If you're listening to this song
You may think the chords are going wrong
But they're not; we just wrote it like that
When you're listening late at night
You may think the bands are not quite right
But they are, they just play it like that
It doesn't really matter what chords I play
What words I say or what time of day it is
As it's only a Northern song
- "25 or 6 to 4" - Chicago's breakout song, one of the founders of 70's rock and considered to this day to be one of the greatest songs ever written is about... Not having anything to write about. No, seriously, that's it. People have been trying to find a deeper meaning in it for decades (ranging from drugs to sex to The Vietnam War), but just give up people, it's really about nothing.
- It's about the real life case of a songwriter trying to come up with lyrics, looking at the clock, and seeing it was already after 3:30 am. Twenty-five or (twenty-)six minutes to four, specifically.
- "Dance Stop" by Daniel Amos is about society doing its best to ignore a nuclear apocalypse, dancing right until the bombs detonate. The music is fast and upbeat, and DA would encourage fans at concerts to dance along.
- "Superpowers" by Five Iron Frenzy:
Sometimes we have a deadline, for writing our songs.
Five minutes left to write this one... la, la la, la la, la la la.
- "Headphones" by Jars of Clay. The lyrics are about isolating yourself from other people's problems by listening to pop music. The music is exactly the sort of pleasant pop sound that the narrator would listen to.
- Lou Reed's "Walk on the Wild Side"
And the colored girls go "do, do-do, do-do, do-do-do-do"
- Bowling for Soup's "A Really Cool Dance Song," which is a techo dance song in which the singer explains that in order to make money, they're doing a techno dance song.
- "Song Inside My Head" by The Arrogant Worms. The song is about an Ear Worm and it IS an Ear Worm. Chances are, like the song's protagonist, you'll have it stuck in your head whether you like it or not.
- "This is the song that never ends, it just goes on and on my friends..."
- Weird Al's "(This song's just) six words long."
- A lie. The chorus is just six word's long, but the song is somewhat longer.

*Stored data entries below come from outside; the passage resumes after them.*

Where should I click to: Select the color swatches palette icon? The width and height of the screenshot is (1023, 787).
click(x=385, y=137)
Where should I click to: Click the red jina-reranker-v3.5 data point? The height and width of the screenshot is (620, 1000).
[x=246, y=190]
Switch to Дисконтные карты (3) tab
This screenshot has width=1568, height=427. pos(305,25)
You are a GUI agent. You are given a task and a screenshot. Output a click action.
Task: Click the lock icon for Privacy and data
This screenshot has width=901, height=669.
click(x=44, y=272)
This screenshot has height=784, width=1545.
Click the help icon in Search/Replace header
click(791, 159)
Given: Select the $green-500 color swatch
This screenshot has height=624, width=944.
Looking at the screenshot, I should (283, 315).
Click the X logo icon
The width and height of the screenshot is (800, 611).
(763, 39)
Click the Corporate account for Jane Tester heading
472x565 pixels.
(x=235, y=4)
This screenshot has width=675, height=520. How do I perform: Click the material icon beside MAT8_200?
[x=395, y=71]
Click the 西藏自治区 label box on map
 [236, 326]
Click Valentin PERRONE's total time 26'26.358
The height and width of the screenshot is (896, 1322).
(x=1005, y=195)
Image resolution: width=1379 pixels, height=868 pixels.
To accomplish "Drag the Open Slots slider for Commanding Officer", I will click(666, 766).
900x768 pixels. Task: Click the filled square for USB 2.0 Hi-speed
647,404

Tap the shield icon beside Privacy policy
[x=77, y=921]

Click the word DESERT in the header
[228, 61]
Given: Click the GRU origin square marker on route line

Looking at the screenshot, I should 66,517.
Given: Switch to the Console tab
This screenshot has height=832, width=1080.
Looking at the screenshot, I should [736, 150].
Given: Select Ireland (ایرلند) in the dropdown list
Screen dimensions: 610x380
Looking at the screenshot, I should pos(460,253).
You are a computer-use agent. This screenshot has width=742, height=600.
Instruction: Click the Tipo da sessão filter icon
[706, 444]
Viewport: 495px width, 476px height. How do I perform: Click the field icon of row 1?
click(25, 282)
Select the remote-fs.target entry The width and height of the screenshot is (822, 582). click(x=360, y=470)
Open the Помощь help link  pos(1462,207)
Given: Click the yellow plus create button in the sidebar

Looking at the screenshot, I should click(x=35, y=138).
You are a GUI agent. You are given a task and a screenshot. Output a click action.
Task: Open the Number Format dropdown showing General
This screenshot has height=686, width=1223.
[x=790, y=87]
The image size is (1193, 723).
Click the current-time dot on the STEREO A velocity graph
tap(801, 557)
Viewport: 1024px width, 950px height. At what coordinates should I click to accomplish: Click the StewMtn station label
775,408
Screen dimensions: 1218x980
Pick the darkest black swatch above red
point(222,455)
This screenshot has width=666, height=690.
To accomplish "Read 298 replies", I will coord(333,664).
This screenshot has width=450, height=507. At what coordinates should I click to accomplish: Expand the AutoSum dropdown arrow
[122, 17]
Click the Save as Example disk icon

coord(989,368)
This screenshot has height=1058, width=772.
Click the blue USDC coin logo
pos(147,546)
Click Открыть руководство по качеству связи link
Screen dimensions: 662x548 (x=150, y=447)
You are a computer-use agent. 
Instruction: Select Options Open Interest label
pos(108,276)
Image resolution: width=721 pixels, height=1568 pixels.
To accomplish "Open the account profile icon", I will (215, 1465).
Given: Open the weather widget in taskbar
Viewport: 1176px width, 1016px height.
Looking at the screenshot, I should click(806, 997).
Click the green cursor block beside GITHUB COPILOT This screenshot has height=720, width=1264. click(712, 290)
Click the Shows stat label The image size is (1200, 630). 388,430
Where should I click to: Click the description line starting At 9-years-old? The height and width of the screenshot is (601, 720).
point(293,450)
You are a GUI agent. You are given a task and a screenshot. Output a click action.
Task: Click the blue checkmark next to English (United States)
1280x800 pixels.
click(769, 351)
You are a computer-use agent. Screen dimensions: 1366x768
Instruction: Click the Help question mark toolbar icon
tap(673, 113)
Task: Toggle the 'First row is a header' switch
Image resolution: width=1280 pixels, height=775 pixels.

- "School's Out" by Alice Cooper:
Well, we've got no class
And we've got no innocence
And we've got no principles
We can't even think of a word that rhymes!
- Bad Religion: "Cease". Final lines:
What pretension! Everlasting Peace
Everything must <Abrupt cutoff. CD ends.>
- "Move" by John Reuben:
'Cause nowadays, music's too political
And maybe just a bit too predictable
The repetition <click>
Man, I'm just kidding, or am I?
- Blues Traveler, "Hook":
It doesn't matter what I sa-ay-ay \ As long as I sing with infle-ection,
That makes you feel that I con-vey-ay \ Some inner truth or vast reflec-tion.
But I've said nothing so far-ar-ar, \ And I can keep it up as long as it takes!
And it don't matter who you ar-ar-are,
If I'm doing my job, it's your resolve that breaks! Because the hook
brings you back, I ain't tellin' you no li-ie!
The hook brings you back, on that you can rely-ay-ay-ayayay!
- DaVinci's Notebook, "Title Of The Song".
- Likewise, The Frantics have a tune tentatively called "This Song":
This is the first verse of this song
It sets the beat and starts out strong
This song is fast, in 4/4 time
A catchy little tune, and the words all rhyme
- The first verse of Leonard Cohen's "Hallelujah" is about its own chord sequence.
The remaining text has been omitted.